In emergency settings, a set of drugs have been used in patients for procedural sedation, [1] of which etomidate is the choice that can be used as sedative hypnotic agents. [2] Etomidate is a carboxylated imidazole [3] that depress central nervous system through gamma-aminobutyric acid. [4] Due to its quick action, low profile for cardiovascular risk, minimal respiratory depression, and reliable sedation, etomidate is optimal for procedural sedation in the emergency department (ED). [5] Etomidate can act as a defensive role in cerebral and myocardial ischemia, easy dosing profile, limited ventilation suppression, and decreased the release of histamine, [6] and for patients who are hemodynamically unstable, etomidate is the inducting agent. [7] In traumatic brain injury patients, it reduces intracranial pressure and maintains normal arterial pressure [8]
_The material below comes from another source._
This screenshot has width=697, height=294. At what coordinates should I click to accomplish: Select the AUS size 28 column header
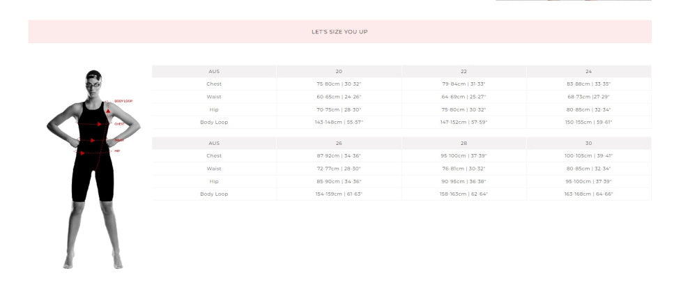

Etomidate is highly protein bound in blood plasma, and it is metabolized by hepatic and plasma esterases. [9]

The most common adverse effects of etomidate are myoclonus and adrenal suppression. Others include nausea, vomiting, and pain at the injection site. [10] In both anesthesia and emergency literature, myoclonus with etomidate induction and sedation in ED has been described. In ED sedation doses, the reported incidence of etomidate-induced myoclonus is about 33%. [1]

Our study is to quantify that the incidence and people with etomidate-induced myoclonus are less than the reported percentage in the patients.

MATERIALS AND METHODS

Here, we conducted a prospective study for 6 months between June 2016 and December 2016 at Amrita Institute of Medical Sciences, Kochi, a 1800-bedded tertiary care hospital. Patients who were subjected for sedation in the ED with etomidate were enrolled for the study. In our ED, the procedure was undertaken at the vigilance of the emergency physician. In the meantime, the patients cardiac, pulse oximetry, blood pressure, and end-tidal carbon dioxide monitoring were monitored according to the guidelines in the ED.

The data were collected and compiled using Microsoft excel. Demographics were recorded on each patient. The dose of etomidate was noticed. The observed result was the presence of the myoclonus. The informations were tabulated on the data sheet.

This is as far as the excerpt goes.